Linda Salvati embraces every second of life…
She's a survivor and is not going to waste any of the time she's been given.
Linda's one of 196,000 people diagnosed with lung cancer last year. One hundred and fifty-eight-thousand died from it – including her father.
But Salvati is one of a growing number of lung cancer patients who never smoked.
"Somehow, I thought if you did not smoke, you would not get lung cancer," Salvati told Ivanhoe.
She's had one of the lobes of her lung removed by a VATS lobectomy.
"We don't cut muscle. We don't spread the ribs open, so patients hurt quite a bit less," Robert McKenna, Jr., M.D., chief of thoracic surgery, at Cedars-Sinai Medical Center, in Los Angeles, Calif., told said.
Doctors make several small incisions in the chest. A scope with a camera on the ends guides the surgeon to the tumor. Here, a lobe is being cut away from the lung. A bag is inserted though the hole.
"We put the lobe into a bag and pull it out through that small incision," Dr. McKenna explained. Ninety-five percent of lobectomies at Cedars-Sinai Medical Center are done by VATS.
"People wondered, can you really do the same operation? Can you take out lymph nodes the same way? Are you going to have cancers come back?"
Dr. McKenna explained.
A study just released shows 84 percent of patients had no complications.

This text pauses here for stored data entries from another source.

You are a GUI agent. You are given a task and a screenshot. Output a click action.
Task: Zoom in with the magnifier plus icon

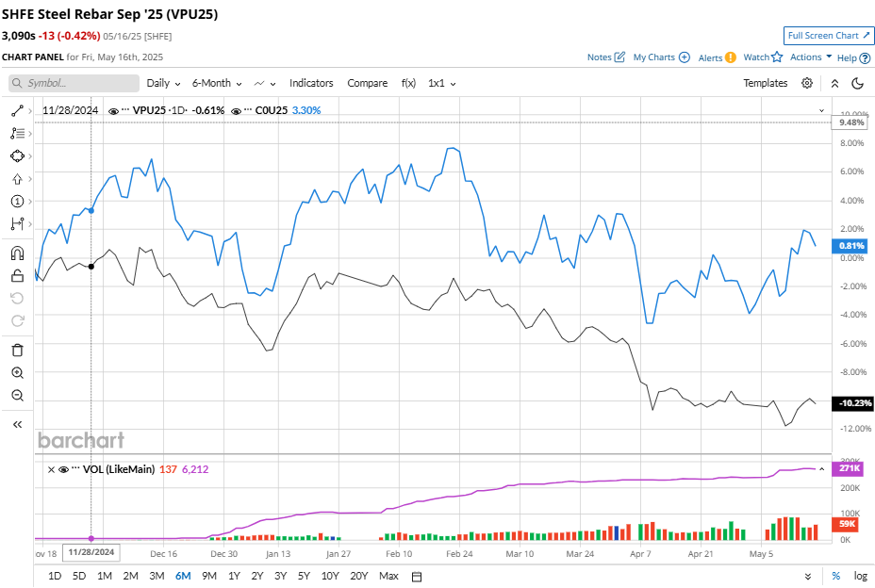click(x=17, y=373)
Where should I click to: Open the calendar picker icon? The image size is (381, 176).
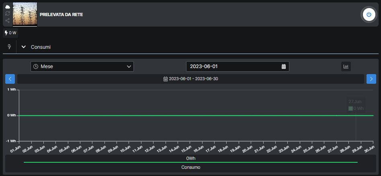click(x=283, y=66)
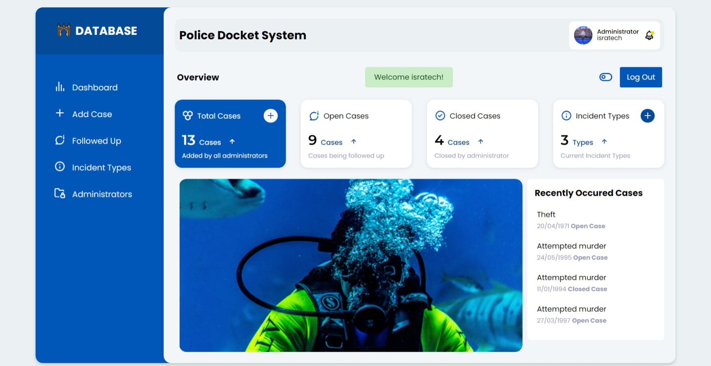Click up arrow beside 13 Cases
711x366 pixels.
pos(232,142)
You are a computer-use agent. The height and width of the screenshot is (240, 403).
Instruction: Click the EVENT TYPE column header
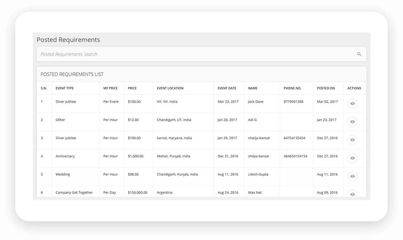point(65,88)
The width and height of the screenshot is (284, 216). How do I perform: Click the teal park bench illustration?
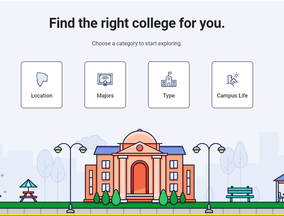pyautogui.click(x=240, y=194)
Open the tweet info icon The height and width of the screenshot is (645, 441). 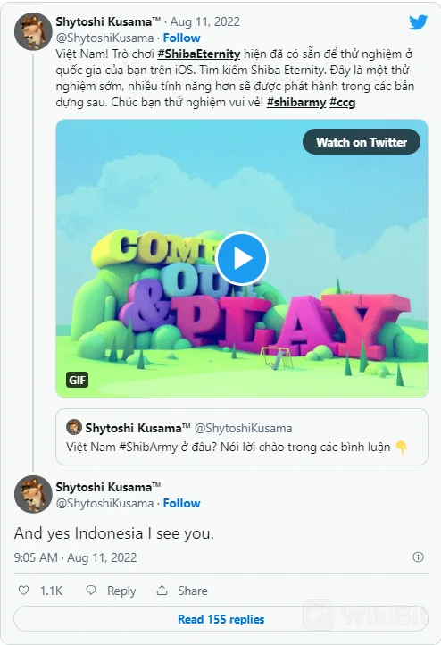[418, 557]
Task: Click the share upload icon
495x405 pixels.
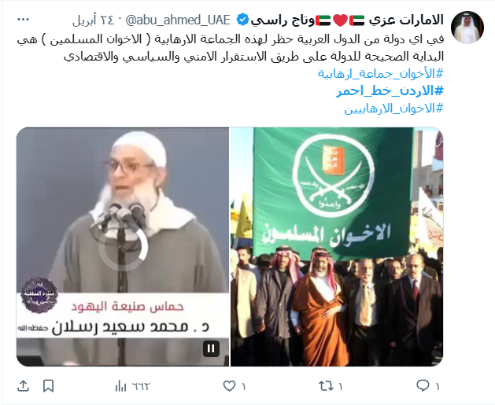Action: (x=24, y=386)
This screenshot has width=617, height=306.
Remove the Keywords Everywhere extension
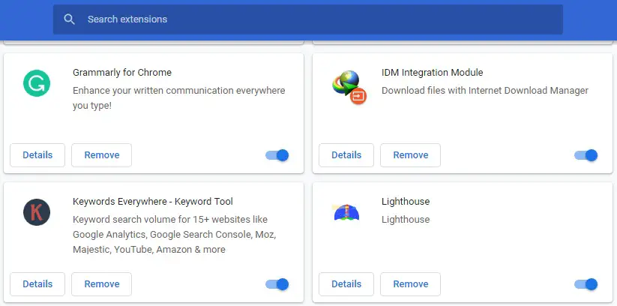[x=101, y=284]
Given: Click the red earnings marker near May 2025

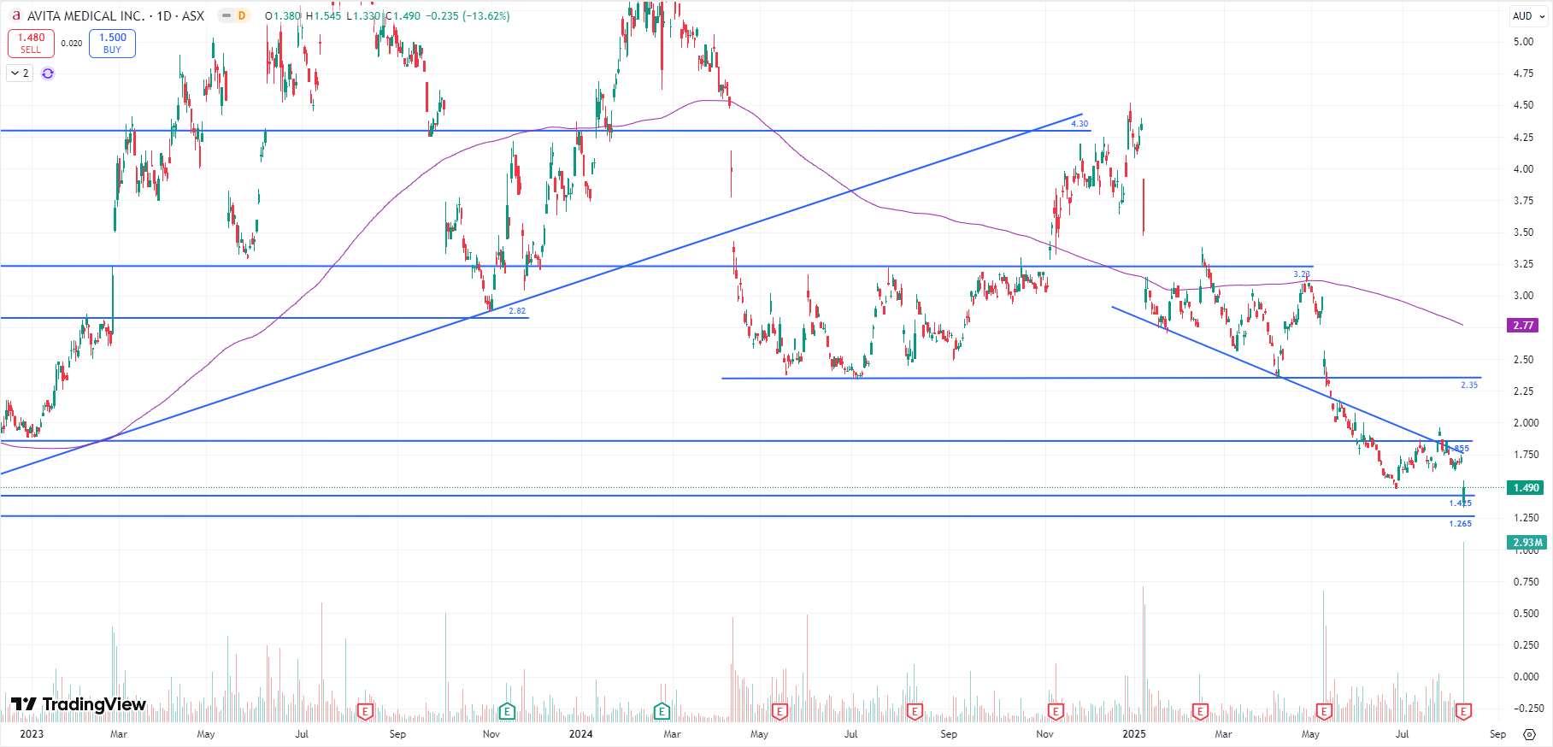Looking at the screenshot, I should (1324, 711).
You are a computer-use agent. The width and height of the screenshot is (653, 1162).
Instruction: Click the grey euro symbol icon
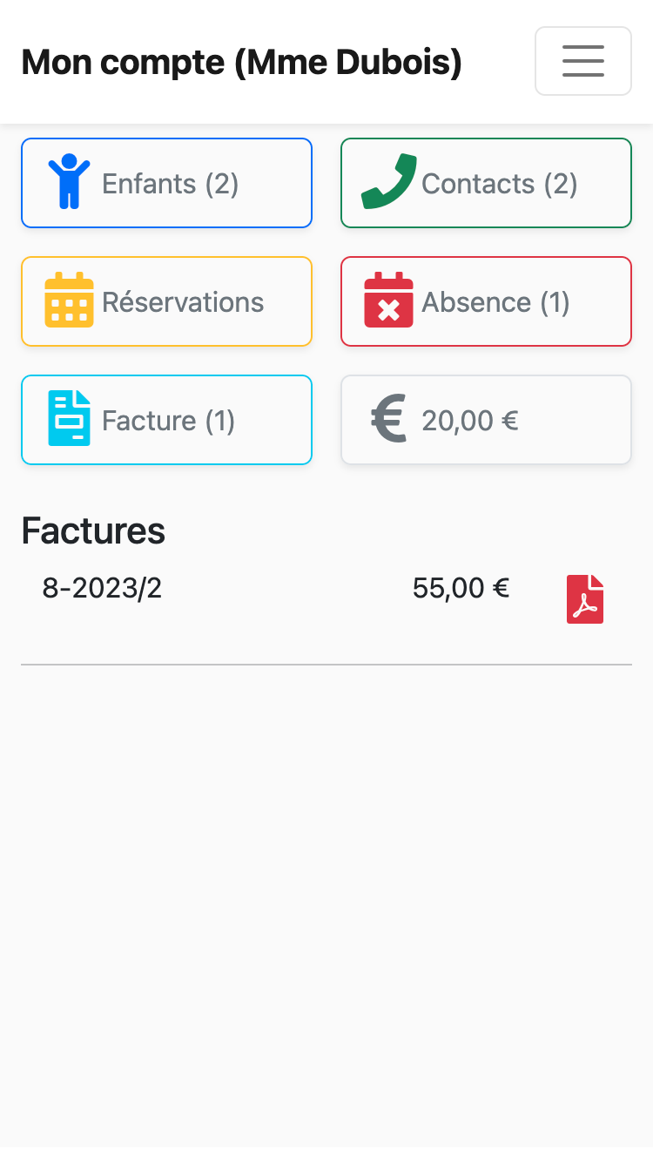388,419
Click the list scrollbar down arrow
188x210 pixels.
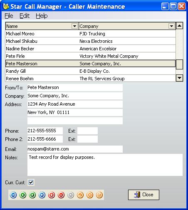(x=179, y=78)
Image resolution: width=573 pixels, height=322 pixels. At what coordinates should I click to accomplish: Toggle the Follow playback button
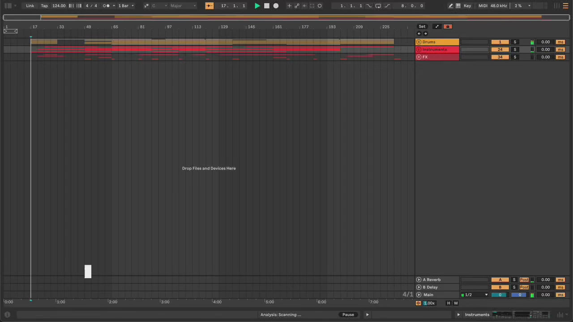coord(210,6)
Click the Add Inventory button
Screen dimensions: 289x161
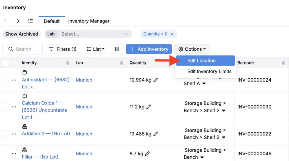(x=149, y=49)
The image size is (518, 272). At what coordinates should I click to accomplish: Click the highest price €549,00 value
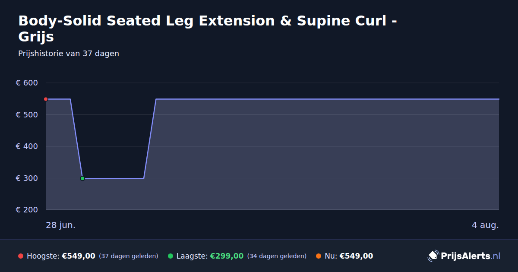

Four percent needed a blood transfusion after surgery and less than one percent died.
There were fewer infections, and the length of the hospital stay was three days -- down from a week with traditional surgeries.
Eighteen months out, Salvati is living a cancer-free life.
"I find a lot of joy, every day in a lot of things," Salvati told Ivanhoe.
Research shows smoking is attributed to about 90 percent of lung cancer deaths among men and about 80 percent among women.